### TASK REQUIREMENTS
Copy the items below word for word, beginning with the line that contains "How do I perform: Click the CanvasItem" and ending with the line that contains "coord(195,188)", including both of those lines.
--- begin MATERIAL SUPPLIED ---
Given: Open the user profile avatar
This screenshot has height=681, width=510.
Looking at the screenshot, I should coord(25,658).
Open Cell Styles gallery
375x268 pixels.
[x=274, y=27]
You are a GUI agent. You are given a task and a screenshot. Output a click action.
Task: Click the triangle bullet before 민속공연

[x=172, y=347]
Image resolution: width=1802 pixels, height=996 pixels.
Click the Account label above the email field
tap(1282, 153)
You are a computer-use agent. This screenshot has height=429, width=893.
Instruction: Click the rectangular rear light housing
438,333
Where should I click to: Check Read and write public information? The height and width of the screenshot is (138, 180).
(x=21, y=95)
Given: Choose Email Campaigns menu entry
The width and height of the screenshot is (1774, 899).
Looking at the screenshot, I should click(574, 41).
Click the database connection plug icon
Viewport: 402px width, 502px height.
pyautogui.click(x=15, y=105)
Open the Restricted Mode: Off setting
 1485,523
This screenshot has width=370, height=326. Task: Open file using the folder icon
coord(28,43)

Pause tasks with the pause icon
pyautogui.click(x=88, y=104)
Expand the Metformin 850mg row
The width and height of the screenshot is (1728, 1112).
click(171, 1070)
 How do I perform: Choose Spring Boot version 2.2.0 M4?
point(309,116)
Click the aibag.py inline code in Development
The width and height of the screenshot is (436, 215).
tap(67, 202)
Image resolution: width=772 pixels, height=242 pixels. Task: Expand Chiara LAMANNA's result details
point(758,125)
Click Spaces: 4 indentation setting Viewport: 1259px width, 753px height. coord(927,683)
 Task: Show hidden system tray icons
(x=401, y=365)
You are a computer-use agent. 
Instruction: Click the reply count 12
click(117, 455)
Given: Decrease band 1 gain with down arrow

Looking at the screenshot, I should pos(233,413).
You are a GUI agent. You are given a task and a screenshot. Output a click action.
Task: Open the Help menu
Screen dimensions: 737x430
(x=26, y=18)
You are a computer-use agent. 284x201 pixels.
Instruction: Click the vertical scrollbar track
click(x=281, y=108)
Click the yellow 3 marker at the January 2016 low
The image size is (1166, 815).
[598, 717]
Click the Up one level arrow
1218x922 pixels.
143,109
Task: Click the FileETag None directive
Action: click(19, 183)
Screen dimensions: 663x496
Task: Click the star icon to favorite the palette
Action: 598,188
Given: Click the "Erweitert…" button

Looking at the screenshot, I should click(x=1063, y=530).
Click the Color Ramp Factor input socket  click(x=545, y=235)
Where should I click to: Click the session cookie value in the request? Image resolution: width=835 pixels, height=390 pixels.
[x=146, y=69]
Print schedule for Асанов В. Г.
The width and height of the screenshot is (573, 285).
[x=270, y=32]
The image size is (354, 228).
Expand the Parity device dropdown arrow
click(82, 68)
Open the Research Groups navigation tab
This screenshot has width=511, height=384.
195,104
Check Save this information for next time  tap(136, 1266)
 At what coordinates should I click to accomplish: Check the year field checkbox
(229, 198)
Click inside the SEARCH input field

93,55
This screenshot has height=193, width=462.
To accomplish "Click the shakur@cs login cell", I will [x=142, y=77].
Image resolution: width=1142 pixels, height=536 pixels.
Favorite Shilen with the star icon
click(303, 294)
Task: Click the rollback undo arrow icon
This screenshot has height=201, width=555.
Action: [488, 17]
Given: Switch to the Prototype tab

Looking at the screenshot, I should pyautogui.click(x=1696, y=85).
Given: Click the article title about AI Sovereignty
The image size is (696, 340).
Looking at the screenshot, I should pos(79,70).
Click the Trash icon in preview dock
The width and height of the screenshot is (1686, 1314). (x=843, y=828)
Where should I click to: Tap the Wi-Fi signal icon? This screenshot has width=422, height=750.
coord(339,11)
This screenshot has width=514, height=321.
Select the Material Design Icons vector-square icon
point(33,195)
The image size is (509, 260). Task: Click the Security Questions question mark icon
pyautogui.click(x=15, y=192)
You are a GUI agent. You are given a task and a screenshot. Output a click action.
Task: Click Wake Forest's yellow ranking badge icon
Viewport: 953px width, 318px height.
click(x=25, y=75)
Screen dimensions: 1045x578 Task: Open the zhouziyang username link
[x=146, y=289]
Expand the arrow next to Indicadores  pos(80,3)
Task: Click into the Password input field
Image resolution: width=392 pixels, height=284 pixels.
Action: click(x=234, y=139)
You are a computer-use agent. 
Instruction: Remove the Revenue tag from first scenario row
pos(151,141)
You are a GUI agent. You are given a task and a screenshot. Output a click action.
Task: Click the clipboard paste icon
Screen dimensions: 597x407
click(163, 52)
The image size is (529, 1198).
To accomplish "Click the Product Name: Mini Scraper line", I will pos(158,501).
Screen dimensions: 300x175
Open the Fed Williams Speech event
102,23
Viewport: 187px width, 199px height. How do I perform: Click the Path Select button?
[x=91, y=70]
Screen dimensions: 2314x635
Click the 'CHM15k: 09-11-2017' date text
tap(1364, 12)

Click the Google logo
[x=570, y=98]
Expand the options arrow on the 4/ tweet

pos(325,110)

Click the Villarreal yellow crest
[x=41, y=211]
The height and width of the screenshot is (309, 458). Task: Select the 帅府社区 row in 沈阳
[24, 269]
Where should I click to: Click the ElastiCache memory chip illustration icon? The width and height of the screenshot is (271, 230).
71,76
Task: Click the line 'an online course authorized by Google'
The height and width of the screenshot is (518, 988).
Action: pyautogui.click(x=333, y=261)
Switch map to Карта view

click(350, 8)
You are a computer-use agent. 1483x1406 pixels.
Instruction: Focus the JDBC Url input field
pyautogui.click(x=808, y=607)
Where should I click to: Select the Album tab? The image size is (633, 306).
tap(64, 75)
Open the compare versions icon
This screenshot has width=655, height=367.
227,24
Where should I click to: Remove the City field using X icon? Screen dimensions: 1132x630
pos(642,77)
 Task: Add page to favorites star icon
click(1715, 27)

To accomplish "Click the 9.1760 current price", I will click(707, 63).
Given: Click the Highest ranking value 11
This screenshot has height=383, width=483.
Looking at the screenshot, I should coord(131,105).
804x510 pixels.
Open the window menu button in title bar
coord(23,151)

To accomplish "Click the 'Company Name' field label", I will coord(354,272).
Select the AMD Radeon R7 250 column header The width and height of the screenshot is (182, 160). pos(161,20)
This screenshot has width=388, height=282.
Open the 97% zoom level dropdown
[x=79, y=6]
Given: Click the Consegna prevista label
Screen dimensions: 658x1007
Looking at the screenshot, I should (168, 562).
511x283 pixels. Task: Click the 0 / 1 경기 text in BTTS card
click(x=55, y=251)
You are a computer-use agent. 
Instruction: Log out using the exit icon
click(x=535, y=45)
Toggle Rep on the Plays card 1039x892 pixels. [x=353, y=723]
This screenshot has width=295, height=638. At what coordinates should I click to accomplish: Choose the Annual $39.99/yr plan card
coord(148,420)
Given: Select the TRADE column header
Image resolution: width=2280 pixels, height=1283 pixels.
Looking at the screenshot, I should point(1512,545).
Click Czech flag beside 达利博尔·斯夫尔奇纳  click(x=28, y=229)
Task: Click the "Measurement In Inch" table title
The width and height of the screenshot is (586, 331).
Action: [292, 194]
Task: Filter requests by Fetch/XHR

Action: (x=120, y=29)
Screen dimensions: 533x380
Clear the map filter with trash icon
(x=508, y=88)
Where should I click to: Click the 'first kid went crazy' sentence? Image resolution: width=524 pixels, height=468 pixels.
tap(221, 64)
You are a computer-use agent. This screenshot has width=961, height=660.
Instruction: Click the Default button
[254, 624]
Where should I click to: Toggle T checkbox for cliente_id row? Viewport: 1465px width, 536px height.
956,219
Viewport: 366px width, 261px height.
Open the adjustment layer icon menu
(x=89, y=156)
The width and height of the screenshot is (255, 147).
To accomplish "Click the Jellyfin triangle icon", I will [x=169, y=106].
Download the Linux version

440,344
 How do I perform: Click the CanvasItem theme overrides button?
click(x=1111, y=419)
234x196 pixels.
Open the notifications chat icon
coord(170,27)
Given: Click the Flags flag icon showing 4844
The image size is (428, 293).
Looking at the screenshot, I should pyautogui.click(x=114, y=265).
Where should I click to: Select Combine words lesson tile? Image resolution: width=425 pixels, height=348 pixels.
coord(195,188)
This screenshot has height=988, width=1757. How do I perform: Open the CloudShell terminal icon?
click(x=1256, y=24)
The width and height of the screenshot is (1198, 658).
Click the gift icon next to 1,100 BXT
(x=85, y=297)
--- end MATERIAL SUPPLIED ---
### OUTPUT
 How do I perform: Click the CanvasItem theme overrides button?
click(x=1111, y=419)
234x196 pixels.
Open the notifications chat icon
coord(170,27)
Given: Click the Flags flag icon showing 4844
The image size is (428, 293).
Looking at the screenshot, I should pyautogui.click(x=114, y=265).
Where should I click to: Select Combine words lesson tile? Image resolution: width=425 pixels, height=348 pixels.
coord(195,188)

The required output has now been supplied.